**Working data**:

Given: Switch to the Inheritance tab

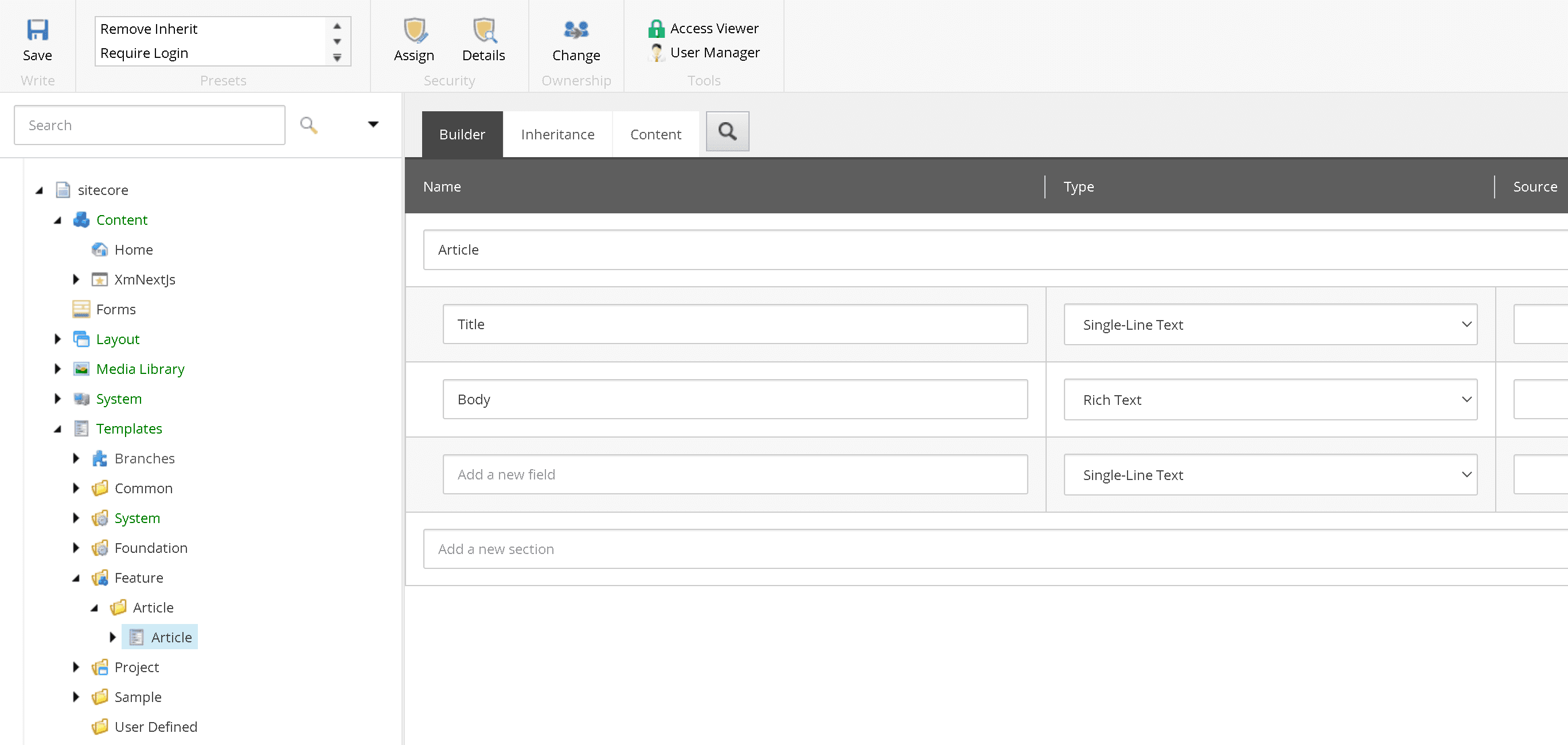Looking at the screenshot, I should (x=557, y=135).
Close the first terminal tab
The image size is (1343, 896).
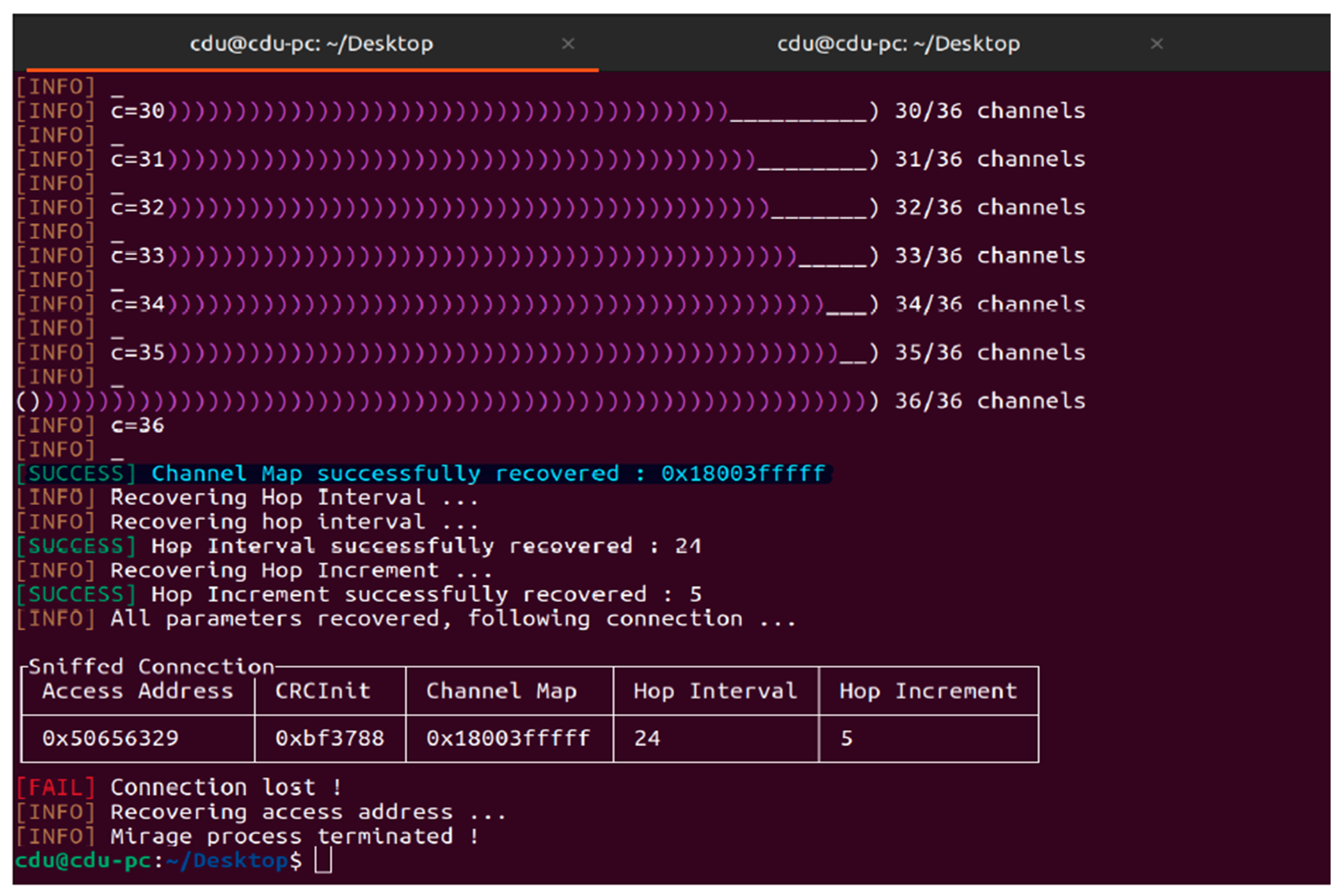coord(568,44)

**Try it**: The answer should consist of all the records, duplicated exactly, with no images included.

**Task output**:
Given: Switch to the Inheritance tab

Looking at the screenshot, I should (x=557, y=135).
Close the first terminal tab
The image size is (1343, 896).
coord(568,44)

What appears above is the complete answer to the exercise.